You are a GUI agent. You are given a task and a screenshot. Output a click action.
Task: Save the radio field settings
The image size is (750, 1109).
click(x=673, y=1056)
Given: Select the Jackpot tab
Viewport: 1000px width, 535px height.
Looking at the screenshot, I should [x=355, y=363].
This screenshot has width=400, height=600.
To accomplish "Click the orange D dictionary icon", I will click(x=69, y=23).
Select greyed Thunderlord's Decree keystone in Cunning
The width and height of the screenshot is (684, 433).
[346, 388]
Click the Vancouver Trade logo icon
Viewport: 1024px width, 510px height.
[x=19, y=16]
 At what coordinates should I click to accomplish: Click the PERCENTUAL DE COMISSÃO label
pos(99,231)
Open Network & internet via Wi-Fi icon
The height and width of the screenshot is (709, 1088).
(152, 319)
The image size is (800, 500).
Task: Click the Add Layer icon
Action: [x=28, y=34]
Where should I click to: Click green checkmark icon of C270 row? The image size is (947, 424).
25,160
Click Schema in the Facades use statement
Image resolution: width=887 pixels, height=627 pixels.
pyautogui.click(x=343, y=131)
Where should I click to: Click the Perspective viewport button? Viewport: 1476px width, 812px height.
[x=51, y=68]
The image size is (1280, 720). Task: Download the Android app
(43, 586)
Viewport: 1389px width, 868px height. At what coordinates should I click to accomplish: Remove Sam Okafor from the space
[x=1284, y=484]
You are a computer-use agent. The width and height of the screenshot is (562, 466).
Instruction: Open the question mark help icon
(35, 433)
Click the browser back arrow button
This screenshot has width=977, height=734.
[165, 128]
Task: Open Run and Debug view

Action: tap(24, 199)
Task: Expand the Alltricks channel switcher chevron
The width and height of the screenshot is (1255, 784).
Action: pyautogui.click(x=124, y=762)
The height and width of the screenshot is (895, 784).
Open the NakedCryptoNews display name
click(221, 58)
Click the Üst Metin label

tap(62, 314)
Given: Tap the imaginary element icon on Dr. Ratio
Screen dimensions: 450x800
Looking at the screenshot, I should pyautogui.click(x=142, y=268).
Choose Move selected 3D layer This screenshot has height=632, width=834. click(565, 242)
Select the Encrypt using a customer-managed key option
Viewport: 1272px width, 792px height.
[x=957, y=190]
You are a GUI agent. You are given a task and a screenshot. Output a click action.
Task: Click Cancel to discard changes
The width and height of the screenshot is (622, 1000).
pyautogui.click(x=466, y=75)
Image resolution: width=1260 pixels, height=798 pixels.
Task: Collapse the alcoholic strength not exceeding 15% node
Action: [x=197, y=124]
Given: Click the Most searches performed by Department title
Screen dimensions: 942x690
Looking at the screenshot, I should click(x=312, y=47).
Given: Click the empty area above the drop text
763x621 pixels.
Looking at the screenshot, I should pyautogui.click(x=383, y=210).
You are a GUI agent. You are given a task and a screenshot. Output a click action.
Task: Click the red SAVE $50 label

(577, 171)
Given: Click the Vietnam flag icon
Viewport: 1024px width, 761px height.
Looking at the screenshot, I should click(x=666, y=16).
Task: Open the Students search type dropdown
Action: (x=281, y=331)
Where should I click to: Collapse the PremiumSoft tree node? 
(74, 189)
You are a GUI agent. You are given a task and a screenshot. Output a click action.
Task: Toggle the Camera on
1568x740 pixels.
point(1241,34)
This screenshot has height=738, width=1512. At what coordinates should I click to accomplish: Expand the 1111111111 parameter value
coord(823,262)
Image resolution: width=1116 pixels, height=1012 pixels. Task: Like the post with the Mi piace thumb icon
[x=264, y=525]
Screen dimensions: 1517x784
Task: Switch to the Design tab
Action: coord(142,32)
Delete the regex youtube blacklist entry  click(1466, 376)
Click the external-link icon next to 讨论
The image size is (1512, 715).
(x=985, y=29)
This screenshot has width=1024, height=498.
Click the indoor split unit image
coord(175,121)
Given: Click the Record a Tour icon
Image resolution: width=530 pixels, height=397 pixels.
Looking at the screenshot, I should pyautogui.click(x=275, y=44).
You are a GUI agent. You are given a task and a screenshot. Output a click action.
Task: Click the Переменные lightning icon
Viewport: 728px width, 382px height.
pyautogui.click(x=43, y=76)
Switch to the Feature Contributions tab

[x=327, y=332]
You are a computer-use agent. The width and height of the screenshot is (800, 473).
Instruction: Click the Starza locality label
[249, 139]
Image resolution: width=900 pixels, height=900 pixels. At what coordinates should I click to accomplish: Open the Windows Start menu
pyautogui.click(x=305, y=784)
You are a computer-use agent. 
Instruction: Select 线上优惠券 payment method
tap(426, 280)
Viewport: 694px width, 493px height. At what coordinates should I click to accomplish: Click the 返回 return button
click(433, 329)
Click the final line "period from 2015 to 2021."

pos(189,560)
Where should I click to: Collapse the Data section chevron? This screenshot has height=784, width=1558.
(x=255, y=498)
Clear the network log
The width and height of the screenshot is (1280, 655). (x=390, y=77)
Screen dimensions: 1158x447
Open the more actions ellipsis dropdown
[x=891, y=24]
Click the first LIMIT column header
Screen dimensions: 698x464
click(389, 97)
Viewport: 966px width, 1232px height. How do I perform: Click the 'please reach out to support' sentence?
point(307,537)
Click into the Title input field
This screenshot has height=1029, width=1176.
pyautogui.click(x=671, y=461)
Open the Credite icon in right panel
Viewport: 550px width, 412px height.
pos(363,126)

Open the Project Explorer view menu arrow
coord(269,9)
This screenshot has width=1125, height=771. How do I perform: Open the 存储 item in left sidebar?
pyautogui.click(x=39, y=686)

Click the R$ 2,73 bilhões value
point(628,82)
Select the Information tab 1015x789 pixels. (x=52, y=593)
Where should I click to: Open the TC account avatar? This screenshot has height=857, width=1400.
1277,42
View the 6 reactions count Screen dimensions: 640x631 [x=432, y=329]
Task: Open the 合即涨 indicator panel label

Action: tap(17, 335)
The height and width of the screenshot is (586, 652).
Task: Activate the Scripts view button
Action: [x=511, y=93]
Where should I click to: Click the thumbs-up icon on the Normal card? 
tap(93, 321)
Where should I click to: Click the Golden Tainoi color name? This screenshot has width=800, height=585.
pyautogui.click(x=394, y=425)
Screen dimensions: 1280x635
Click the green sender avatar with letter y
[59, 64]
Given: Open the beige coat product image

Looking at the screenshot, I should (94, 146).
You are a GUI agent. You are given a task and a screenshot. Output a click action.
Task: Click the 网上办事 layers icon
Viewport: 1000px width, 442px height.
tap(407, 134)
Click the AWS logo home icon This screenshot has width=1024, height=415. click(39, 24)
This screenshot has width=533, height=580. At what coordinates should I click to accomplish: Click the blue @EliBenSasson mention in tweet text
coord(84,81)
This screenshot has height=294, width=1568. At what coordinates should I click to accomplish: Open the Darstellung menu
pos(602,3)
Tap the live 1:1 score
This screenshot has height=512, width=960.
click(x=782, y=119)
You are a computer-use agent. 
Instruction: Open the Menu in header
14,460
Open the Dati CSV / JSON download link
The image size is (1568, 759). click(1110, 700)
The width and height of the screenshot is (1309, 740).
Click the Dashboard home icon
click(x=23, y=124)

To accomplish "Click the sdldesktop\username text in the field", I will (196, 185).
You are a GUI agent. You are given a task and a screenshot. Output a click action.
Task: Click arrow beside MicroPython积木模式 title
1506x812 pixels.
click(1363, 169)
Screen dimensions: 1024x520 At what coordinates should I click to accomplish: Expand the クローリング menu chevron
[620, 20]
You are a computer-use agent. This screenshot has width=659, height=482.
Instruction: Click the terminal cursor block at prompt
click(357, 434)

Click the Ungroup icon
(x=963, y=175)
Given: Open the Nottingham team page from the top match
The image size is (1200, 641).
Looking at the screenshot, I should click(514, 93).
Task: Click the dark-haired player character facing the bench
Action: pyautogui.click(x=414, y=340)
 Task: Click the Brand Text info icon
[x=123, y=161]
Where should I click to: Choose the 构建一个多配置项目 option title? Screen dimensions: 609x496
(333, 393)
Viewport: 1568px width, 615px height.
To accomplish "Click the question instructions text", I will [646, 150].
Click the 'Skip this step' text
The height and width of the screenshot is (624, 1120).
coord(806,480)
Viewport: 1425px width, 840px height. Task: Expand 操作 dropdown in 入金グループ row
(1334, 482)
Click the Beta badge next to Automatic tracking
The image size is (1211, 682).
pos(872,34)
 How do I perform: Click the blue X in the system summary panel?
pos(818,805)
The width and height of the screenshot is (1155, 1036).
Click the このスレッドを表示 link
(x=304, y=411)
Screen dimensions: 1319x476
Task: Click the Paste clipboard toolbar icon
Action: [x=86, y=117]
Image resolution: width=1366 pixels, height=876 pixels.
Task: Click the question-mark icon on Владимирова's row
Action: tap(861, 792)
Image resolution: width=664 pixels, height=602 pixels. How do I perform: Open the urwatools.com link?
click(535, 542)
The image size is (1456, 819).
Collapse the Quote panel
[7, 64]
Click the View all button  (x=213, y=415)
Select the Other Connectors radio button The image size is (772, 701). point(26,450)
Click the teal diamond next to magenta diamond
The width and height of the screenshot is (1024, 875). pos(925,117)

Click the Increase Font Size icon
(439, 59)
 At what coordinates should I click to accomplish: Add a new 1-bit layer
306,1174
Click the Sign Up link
──────────────────────────────
(WHAT TO DO): The lines to return are those in the entries above that include "computer".

(RESULT OF THIS EXERCISE):
You are a computer-use agent. The width and height of the screenshot is (562, 466).
You are a computer-use agent. The width and height of the screenshot is (800, 473).
You are a computer-use agent. 
You are a computer-use agent. 
You are a computer-use agent. This screenshot has width=659, height=482.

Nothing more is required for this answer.